Of course, as long as we have the FEELING – indisputable, joyful, popular – we do not need FAITH. An we Americans are so efficient at creating sensory atmospheres with colorful posters, catchy slogans, bring or emotional music, that we rarely have to look at things in depth.” (unquote – that was me in 1973, 47 years ago)
I was part of a Gospel Band here in Alpena that year. I was a singer-songwriter along with Steve Black (guitar), Pete Larson (bass) & Eric Larson (drums). We called ourselves “The Second Coming” and I got accustomed to going out into the community -- performing for service clubs, women’s groups, other church youth groups, and camps -- giving “testimony” about how meaningful a relationship with God could be, through repentance and forgiveness, and the grace and gift of Jesus Christ to the world. (I probably sounded a lot more like the Apostle Paul’s letter to the Ephesians.)
You could say, (then as now) that I had a typical “mainline church” sense of “vocation” – of God’s call and claim on my life; and my subsequent commitment (ever since 8th grade) to live the Jesus Gospel in a public setting: namely, growing up to be a minister of a local church (like this one, my home congregation). It took 20 years of education, from elementary school through my Master of Divinity degree, financed in part by the G.I. Bill, and partly because my wife Patty went to work. (Thank you, Patty Lance!)
As I pointed out in last Sunday’s sermon, the word “call” (or “calling”) – “voce” in Latin, from which we get the word “voice” – refers to any vocation, not just church professions or missionaries. You may feel a call to be a truck driver, or a teacher, dentist, author… Whatever it is that evokes, or provokes, or gives voice to our deepest calling. Voce… vocation.
I believe that any person who resolves the question: “what should I do with my life?” – especially in the productive years (those 45 years of adult responsibility between adolescence and retirement) should be able to say that their “vocation” – their chosen work, into which they have dedicated years of training and a passion for excellence – is how they have “answered God’s call” to them.
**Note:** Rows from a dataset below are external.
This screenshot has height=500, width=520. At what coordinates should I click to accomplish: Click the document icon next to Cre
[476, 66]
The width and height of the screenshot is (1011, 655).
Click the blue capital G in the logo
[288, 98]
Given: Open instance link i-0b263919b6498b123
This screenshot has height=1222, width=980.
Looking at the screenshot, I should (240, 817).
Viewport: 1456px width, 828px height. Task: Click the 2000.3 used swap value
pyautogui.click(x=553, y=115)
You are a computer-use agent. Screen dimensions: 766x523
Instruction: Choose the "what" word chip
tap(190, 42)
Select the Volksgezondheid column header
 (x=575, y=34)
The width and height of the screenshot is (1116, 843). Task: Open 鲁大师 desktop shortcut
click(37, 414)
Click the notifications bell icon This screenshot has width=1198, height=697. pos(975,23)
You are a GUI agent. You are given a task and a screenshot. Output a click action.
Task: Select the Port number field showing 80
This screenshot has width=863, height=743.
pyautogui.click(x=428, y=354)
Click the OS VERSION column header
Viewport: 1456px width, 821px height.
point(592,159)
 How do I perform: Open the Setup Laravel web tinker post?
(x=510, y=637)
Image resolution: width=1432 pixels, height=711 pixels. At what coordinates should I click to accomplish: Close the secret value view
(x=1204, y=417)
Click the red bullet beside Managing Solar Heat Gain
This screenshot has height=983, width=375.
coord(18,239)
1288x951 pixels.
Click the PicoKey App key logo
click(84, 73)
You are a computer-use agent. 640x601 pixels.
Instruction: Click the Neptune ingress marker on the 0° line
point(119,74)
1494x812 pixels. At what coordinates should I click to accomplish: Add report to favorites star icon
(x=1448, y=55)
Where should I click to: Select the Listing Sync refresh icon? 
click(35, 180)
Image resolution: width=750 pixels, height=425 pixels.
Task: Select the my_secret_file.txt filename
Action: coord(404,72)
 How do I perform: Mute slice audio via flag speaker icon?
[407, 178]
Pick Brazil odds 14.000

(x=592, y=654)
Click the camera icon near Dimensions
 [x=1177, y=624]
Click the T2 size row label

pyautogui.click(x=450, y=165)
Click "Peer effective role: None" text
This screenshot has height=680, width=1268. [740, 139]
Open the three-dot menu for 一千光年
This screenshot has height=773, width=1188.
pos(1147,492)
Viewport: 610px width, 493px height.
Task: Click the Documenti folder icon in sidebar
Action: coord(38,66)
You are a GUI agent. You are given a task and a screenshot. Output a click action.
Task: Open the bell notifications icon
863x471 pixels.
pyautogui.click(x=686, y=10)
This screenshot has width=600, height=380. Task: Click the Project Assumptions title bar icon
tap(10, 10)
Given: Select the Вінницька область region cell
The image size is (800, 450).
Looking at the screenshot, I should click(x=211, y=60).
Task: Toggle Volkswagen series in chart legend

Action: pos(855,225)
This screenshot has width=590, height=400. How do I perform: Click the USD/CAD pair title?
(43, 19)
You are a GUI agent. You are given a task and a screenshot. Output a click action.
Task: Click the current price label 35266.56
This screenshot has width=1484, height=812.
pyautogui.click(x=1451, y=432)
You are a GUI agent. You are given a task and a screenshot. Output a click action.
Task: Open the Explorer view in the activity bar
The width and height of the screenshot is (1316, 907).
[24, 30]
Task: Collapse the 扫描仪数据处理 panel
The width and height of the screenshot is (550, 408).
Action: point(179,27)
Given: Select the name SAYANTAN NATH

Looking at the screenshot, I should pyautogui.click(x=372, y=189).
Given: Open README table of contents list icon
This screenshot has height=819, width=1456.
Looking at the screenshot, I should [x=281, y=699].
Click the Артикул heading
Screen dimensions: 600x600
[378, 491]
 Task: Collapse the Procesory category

There may be no dramatic “vision” like Isaiah’s experience we discussed last week – no burning bush like Moses, no angel visitor like Mary & Joseph, no supernatural dream like Jacob’s Ladder, no mid-life correction of course like the Apostle Paul (who I’ll speak about again next Sunday) – but in whatever manner it comes to you, it’s a “vocation” (a responding to God’s call in your life) that helps bring “focus” to a decision… a growing awareness of what gives you “pleasure” in life, what seems to draw your attention (what draws your interest) and brings out your best efforts.
“Vocation” is a sense of what one may be able to do, and what one ought to do with one’s life, for the good of oneself and of society.
That’s responding to God’s call. Joseph Campbell called it “following your bliss”.
My prayer for you is that you find that occupation (that calling, that vocation) which brings out the best in you because it is rooted in your deepest longing. Whatever holds you back, offer it to God for cleansing and correction, and then get ready for the adventure of your life… as you respond “Yes” to God’s call.